ネコと王様と私。

3匹のネコ(♀)と王様(夫)と暮らす私の、たわいない日常の話。

王様が泣いた日。

2010年11月13日 | 日記

王様が、泣いた。

家に帰ってきて、「ただいま」と言った後、私の顔をみるなり、まるで子供のように泣き出した。

 

実は、来週の月曜日から金曜日まで、王様は年に一度の長期休暇をとることにしていた。

久しぶりに、温泉にでも行きたいね、とか、映画もいいね、と、色々と話はしていたのだが、

体調が不安定な私としては、あれこれと計画をたてても、実際に予定通りに動けるのか、

楽しみにしている反面、ものすごく不安でもあった。

それでも、旅館の空室状況を調べたりしていると、だんだんと行きたいという気持ちが

大きくなってきて、今夜、王様が帰宅したら、旅館の予約をしようと思っていた。

 

それが、お昼に突然、「休暇は中止になった」と、王様から電話がかかってきた。

休暇が中止、しかも前々から申請してあったものが、今頃になって突然中止になるとは、

普通ありえない。ただ事ではない、何か事件が起こったということは簡単に想像できた。

何があったのか、聞きたかったが、仕事中の職場からの電話だったので、詳しい理由は

聞くことができなかった。驚いて、何だか急に全身の力が抜けて、暫くは動けなかった。

 

休暇が無くなって、残念だと思わないと言えば嘘になるが、実は少しホッとした気持ちも

あった。休暇が決まってから、毎日のように、休暇中に行きたい所や、したいこと、色々な

話をした。家事やら何やら、いつもいつも助けてもらっている私としては、できれば王様が

望んでいることを、実現させてあげたいと思っていた。体調が不安定な私としては、多少

無理することもあるかもしれないが、それでもできるだけのことはしたいとは思っていた。

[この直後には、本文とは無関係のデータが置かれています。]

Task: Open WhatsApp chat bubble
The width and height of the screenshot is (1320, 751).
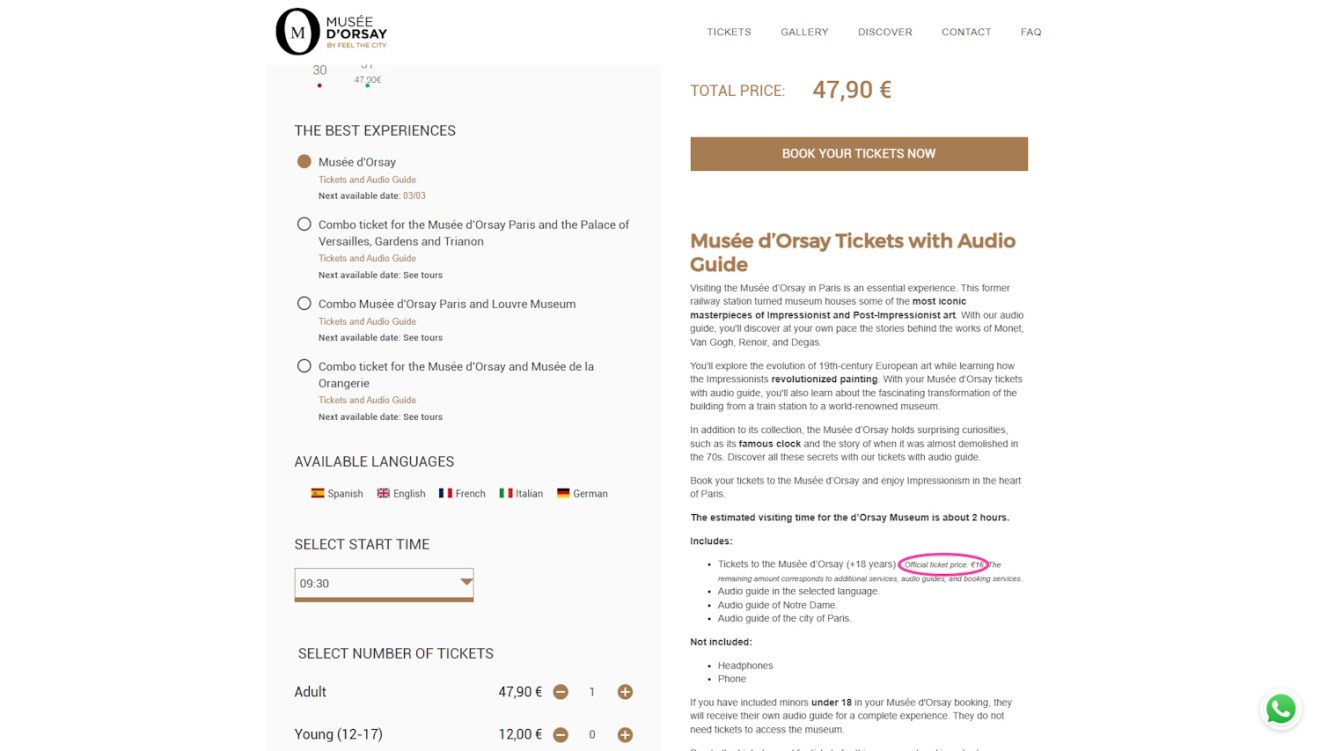Action: coord(1280,709)
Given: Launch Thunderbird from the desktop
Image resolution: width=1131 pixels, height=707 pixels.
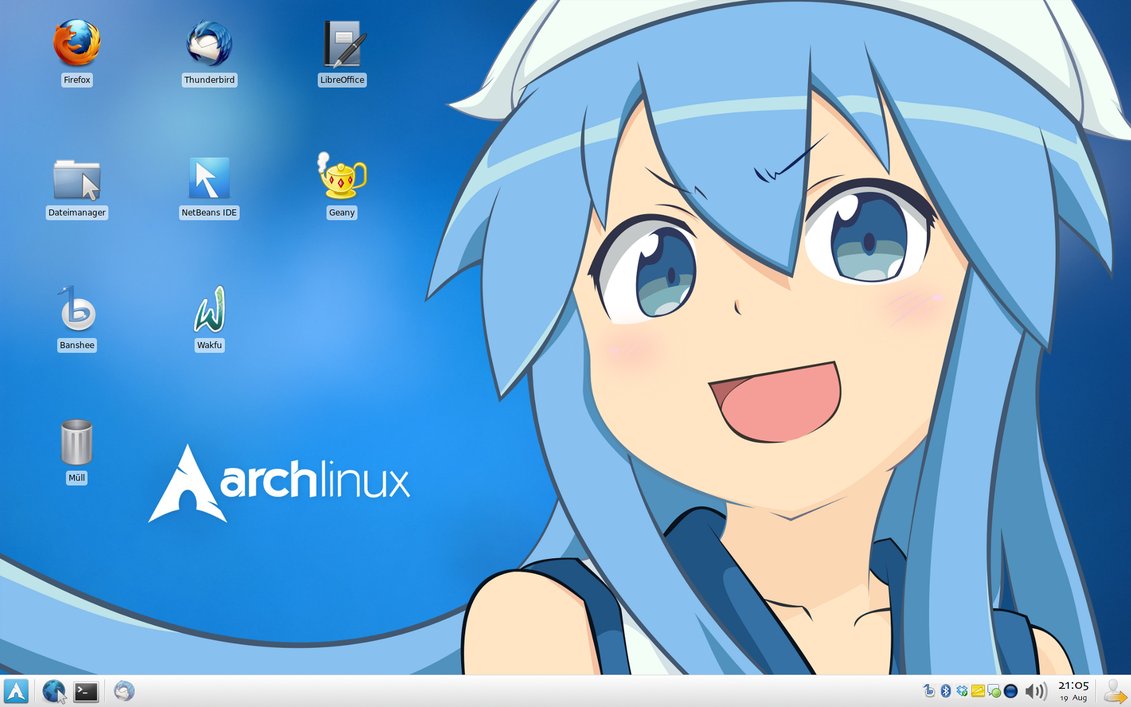Looking at the screenshot, I should pos(210,44).
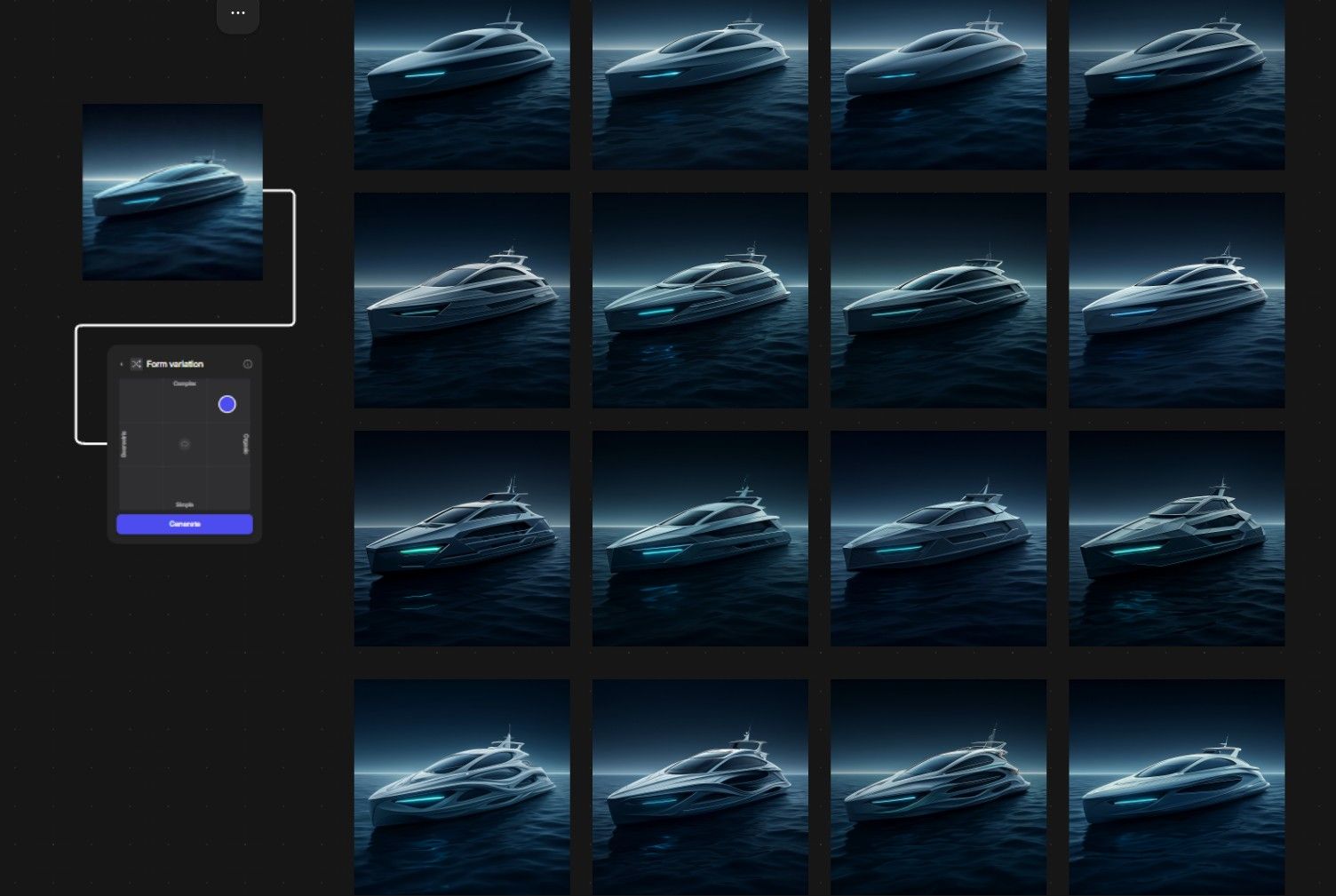Click the Complex label atop the grid

coord(185,384)
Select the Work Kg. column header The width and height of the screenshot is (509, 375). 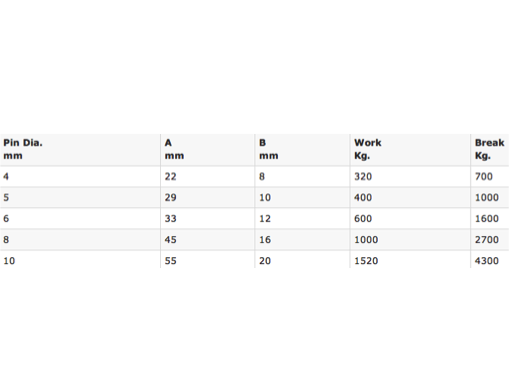(410, 149)
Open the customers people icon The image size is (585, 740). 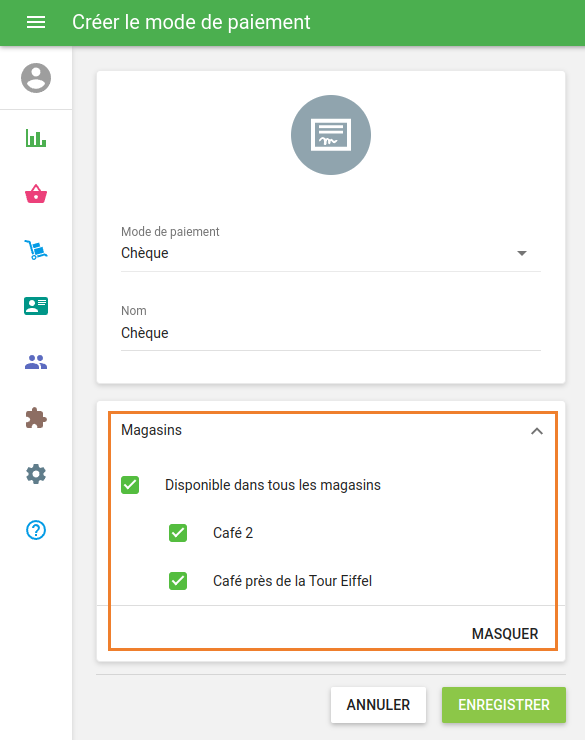click(36, 362)
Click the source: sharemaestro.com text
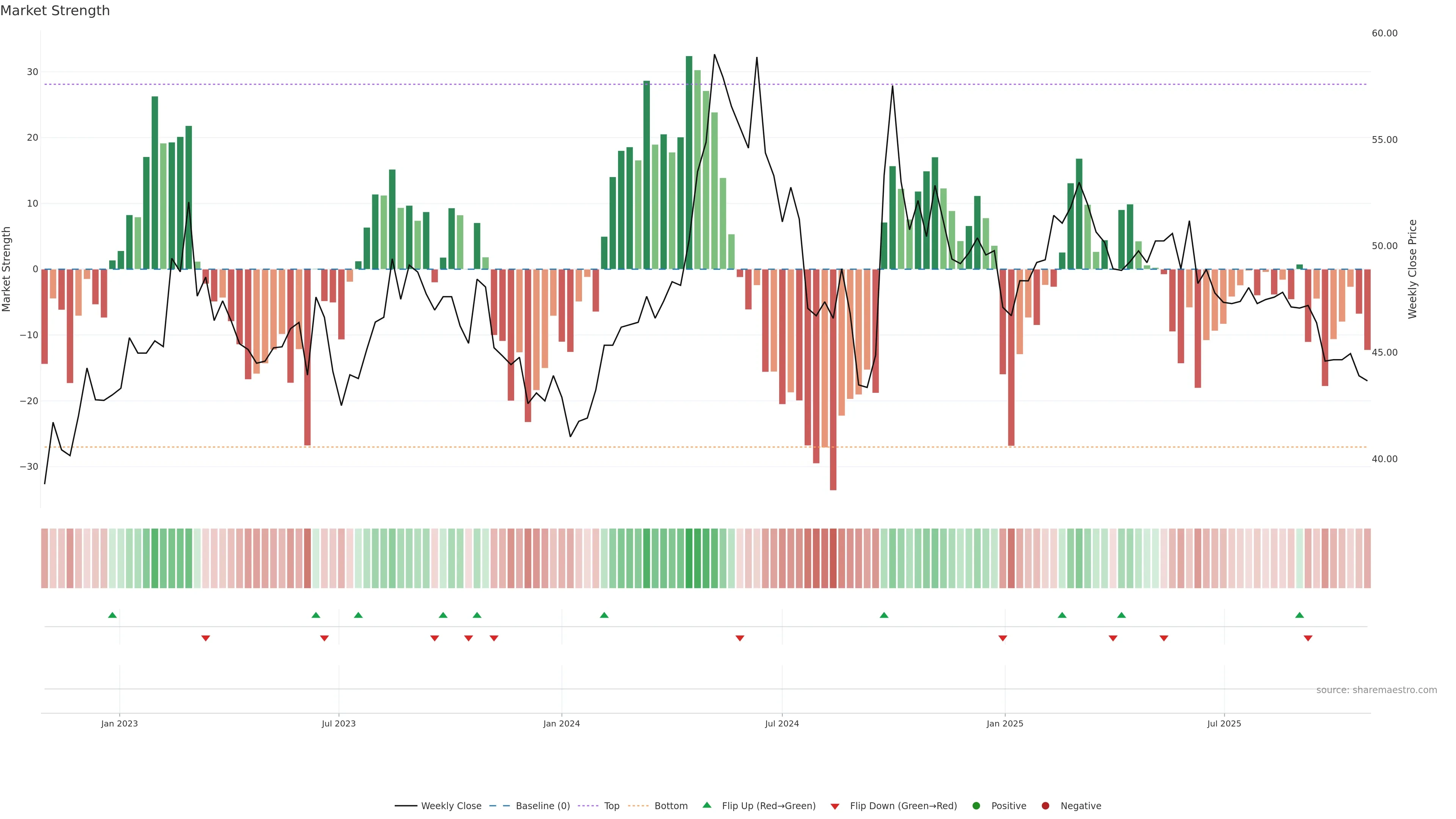The image size is (1456, 819). point(1376,690)
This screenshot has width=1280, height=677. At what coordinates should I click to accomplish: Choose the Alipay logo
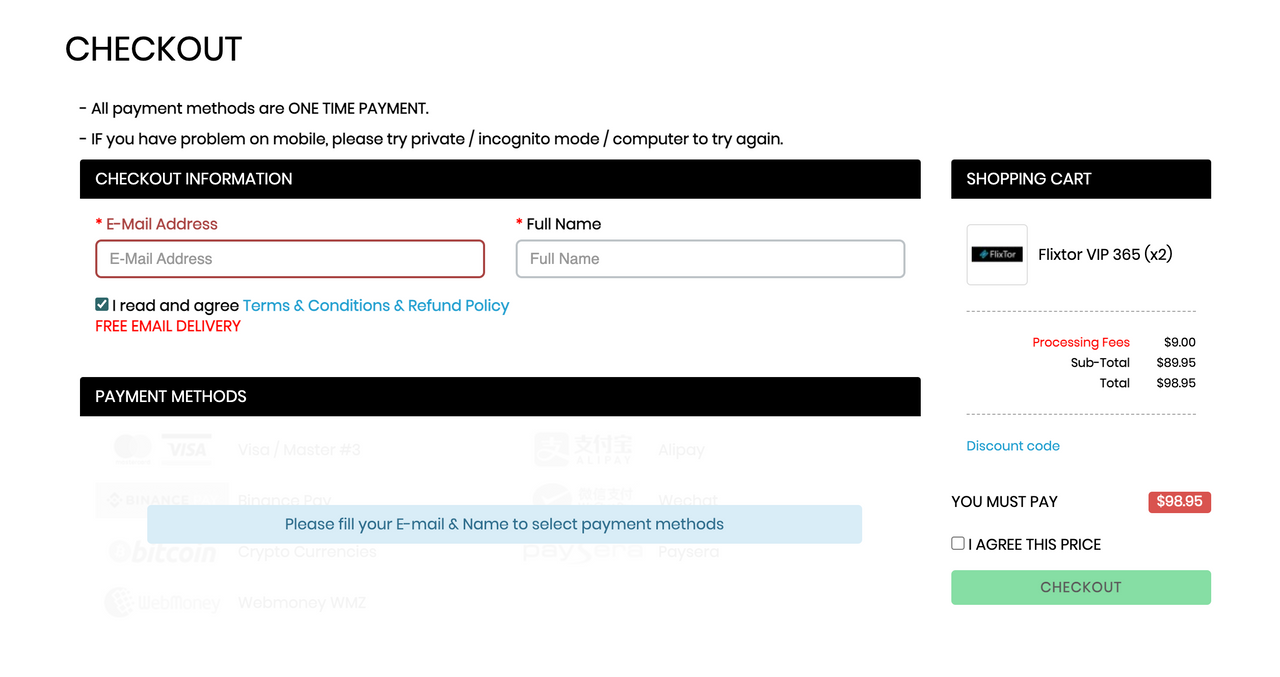click(584, 450)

だが、心の中には「本当に行けるのか?大丈夫なのか?」という不安感が常にあった。

だから、いまだに旅館の予約もできずにいたのだが、休暇が中止になった今となっては、

逆にそれが幸いしたという、なんとも皮肉な結果になった。旅行には、また行けば良い。

来週も、またいつもと同じ引きこもり生活(苦笑)。不安感も無くなって、なんだかホッとした。

 

急に驚いたり、ホッとしたりで、疲れがドッと出て眠くなったので、何もせずに寝てしまった。

王様からの「帰るコール」で起きたのは、9時前だった。あわてて夕飯の支度をしていると、

王様が帰ってきた。「おかえり~」と声をかけると、私の顔を見るなり「うっ・・・」と泣き出した。

その泣き方があまりにも尋常では無いので、私もいったい何があったのかと驚いてしまった。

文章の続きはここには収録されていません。